The user experience of any mobile application can truly only be evaluated when a user tries it on the device, and with AR there are multiple factors that influence the user experience, such as the player’s surroundings and lighting conditions. Hence, it is critical to test features early and often. Mobile Pie’s developers found that one of the strengths of the Lightship ARDK was how fast it was to kickstart the development by accessing example projects, development tools, tutorial videos, and other documentation.

As a result, communicating the project’s progress to multiple stakeholders – Cartoon Network, Niantic, and Digital Catapult – was a combination of frequent video captures of features in development, showing development builds during in-person meetings, and distributing builds for stakeholders to test.
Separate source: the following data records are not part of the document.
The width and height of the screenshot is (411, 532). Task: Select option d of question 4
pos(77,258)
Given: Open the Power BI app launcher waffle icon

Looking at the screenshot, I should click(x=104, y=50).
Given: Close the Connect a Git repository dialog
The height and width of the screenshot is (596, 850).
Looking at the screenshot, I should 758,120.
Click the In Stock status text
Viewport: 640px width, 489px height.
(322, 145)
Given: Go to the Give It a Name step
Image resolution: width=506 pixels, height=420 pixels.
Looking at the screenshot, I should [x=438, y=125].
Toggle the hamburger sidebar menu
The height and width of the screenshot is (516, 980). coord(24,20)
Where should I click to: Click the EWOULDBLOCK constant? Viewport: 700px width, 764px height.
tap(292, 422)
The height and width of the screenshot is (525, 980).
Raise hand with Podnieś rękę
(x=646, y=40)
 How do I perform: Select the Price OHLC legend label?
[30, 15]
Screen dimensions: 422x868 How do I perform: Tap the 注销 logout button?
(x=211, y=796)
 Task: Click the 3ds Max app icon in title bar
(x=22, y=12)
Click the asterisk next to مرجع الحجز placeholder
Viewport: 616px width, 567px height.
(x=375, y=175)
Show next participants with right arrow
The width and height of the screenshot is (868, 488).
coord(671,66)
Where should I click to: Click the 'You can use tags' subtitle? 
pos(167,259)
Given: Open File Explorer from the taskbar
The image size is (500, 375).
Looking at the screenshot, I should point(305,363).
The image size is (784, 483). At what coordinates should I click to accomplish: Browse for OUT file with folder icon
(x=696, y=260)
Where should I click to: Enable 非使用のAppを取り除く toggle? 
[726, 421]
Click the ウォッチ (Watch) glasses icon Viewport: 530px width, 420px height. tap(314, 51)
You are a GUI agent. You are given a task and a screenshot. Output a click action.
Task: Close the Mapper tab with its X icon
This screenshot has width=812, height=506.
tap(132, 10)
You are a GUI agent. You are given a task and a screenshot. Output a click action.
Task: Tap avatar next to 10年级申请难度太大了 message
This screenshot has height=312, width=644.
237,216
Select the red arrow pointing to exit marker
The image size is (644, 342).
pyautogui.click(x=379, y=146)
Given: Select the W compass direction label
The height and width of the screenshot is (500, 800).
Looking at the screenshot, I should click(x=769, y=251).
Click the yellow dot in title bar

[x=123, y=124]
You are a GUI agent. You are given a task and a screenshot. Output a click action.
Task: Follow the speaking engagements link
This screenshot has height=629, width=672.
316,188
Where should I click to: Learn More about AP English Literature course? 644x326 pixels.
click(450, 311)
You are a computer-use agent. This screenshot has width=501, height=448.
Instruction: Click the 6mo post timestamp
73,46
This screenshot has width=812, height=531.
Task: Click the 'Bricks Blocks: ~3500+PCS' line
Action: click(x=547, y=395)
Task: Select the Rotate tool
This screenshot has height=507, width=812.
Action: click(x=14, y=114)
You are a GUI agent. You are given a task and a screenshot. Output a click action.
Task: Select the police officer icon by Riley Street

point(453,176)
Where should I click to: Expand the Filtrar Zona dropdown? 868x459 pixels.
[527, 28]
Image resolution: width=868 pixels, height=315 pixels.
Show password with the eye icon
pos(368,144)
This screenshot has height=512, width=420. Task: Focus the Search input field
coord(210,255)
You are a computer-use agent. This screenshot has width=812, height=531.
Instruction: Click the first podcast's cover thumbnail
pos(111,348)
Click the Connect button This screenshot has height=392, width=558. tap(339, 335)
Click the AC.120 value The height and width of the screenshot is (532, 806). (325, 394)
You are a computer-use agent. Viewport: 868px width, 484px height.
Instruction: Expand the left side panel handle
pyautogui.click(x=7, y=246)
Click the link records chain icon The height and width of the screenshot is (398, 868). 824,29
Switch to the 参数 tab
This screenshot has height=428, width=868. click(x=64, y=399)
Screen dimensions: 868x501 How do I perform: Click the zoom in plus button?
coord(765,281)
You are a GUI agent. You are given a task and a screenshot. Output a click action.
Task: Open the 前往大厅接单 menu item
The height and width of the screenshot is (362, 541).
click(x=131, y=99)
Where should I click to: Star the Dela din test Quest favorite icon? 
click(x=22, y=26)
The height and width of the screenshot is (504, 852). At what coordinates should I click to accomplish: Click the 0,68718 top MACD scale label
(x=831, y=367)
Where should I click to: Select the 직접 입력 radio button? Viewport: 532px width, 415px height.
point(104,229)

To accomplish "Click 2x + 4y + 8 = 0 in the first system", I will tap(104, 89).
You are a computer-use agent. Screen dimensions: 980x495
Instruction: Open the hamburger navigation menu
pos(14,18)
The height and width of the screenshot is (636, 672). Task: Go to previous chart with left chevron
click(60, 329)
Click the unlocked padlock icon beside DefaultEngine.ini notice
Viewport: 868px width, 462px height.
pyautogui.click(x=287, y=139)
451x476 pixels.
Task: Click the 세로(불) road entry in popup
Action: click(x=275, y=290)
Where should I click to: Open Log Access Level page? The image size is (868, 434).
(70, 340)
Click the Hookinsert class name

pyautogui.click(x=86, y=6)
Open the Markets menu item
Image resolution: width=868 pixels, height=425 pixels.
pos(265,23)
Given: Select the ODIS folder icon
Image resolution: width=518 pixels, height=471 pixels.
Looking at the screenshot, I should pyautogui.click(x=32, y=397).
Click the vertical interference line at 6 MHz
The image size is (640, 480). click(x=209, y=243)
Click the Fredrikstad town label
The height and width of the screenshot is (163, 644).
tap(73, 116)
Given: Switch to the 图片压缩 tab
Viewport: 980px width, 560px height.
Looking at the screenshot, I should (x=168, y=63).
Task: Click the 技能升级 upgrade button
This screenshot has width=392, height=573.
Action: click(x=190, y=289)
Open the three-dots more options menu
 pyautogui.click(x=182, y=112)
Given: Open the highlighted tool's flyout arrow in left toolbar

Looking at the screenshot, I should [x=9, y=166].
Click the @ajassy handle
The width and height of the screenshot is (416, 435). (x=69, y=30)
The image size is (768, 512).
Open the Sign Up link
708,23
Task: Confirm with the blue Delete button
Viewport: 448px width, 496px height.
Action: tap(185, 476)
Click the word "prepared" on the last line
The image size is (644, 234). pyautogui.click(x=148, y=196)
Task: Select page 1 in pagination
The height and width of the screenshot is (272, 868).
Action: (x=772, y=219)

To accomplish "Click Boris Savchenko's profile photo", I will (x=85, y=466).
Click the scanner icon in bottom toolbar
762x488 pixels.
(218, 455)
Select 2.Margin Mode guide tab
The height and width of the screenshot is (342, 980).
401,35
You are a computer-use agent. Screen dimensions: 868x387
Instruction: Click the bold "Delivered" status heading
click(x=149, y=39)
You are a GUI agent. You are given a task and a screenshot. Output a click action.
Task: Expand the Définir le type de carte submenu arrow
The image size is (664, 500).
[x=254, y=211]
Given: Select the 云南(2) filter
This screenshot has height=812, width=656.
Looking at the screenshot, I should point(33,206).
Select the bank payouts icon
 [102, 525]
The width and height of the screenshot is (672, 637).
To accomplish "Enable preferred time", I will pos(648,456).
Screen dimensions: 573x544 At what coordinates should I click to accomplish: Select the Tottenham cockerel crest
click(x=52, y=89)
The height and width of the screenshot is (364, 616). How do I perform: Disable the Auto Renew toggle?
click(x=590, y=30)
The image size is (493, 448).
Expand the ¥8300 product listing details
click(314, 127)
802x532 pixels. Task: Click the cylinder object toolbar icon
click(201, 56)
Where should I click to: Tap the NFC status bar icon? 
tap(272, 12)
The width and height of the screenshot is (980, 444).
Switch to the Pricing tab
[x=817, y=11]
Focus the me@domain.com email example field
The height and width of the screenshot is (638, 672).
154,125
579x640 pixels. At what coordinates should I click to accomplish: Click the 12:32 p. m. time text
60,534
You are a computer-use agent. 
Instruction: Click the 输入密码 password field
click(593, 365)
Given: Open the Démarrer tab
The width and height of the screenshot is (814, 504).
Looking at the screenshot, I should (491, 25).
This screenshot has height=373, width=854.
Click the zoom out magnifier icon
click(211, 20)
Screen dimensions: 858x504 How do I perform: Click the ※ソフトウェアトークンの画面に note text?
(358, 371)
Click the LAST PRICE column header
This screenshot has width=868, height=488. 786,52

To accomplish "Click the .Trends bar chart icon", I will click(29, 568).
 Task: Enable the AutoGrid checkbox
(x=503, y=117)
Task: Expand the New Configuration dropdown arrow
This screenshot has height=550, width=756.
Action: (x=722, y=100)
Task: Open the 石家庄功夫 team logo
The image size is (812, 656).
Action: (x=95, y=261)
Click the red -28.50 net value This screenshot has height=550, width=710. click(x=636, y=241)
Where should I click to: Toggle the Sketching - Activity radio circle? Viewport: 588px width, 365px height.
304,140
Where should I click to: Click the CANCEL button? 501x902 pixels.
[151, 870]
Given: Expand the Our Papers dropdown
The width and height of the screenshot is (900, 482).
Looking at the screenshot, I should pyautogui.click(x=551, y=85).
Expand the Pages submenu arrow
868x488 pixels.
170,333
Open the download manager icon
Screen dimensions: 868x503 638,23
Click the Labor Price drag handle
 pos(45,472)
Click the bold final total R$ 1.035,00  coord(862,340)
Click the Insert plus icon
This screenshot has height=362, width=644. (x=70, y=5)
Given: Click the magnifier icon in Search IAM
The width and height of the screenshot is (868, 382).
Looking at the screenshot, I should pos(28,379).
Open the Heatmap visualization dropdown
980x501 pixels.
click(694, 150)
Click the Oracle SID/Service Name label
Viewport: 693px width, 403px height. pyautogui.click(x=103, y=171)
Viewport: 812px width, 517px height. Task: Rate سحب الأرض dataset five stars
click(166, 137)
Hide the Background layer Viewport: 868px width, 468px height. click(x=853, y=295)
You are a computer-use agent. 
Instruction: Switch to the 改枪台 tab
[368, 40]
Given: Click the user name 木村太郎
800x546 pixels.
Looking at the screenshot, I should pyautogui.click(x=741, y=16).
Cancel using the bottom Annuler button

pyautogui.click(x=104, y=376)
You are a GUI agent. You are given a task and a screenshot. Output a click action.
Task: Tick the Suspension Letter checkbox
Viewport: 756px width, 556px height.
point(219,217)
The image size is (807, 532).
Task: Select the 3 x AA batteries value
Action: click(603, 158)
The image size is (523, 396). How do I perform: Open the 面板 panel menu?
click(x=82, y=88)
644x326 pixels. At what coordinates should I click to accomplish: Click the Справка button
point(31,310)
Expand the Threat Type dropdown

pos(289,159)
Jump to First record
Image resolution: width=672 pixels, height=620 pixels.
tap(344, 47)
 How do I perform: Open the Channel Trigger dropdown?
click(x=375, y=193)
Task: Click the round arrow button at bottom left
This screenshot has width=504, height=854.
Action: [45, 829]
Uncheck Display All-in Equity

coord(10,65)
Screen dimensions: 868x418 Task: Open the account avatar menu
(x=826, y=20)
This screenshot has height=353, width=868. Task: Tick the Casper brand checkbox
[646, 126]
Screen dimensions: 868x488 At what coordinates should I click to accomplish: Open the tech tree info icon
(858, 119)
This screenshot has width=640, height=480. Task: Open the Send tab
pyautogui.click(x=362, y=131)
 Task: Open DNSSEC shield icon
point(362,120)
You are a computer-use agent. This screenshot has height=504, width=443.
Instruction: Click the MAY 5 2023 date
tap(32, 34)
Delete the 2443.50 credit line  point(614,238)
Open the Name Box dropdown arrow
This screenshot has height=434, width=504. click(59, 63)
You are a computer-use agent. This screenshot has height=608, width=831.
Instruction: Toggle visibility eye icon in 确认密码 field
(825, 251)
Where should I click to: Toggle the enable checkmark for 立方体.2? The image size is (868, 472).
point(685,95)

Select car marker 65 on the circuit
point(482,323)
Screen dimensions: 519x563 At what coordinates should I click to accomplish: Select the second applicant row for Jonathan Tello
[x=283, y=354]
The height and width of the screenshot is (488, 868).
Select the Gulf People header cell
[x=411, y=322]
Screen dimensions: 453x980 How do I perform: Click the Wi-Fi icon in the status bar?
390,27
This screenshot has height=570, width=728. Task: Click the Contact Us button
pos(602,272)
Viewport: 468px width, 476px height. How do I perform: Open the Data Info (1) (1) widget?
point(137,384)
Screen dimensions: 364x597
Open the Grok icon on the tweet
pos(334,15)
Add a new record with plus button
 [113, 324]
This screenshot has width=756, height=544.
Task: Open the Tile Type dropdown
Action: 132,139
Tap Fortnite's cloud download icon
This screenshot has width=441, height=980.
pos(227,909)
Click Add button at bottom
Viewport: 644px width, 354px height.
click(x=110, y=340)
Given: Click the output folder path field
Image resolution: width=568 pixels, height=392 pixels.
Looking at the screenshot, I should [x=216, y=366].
Mobile AR future: Less is more?

On the back of the Toon Cup AR demonstrator project, how does Mobile Pie think about the future of mobile augmented reality? CEO Richard Wilson sees the market moving towards mobile AR successes that require less time investment from players: 

“There are so many ‘games as a service’ out there and there’s only so many you can play at a time. I tried playing Pokémon Go and Harry Potter at the same time, and you would go somewhere, and then you think: which one am I going to check now; which one am I going to favour this time? So I think AR games are quite in-depth experiences right now but we will start seeing more lightweight ones. There’s definitely an appetite for the kind of experience where location-based aspects and AR features meet.”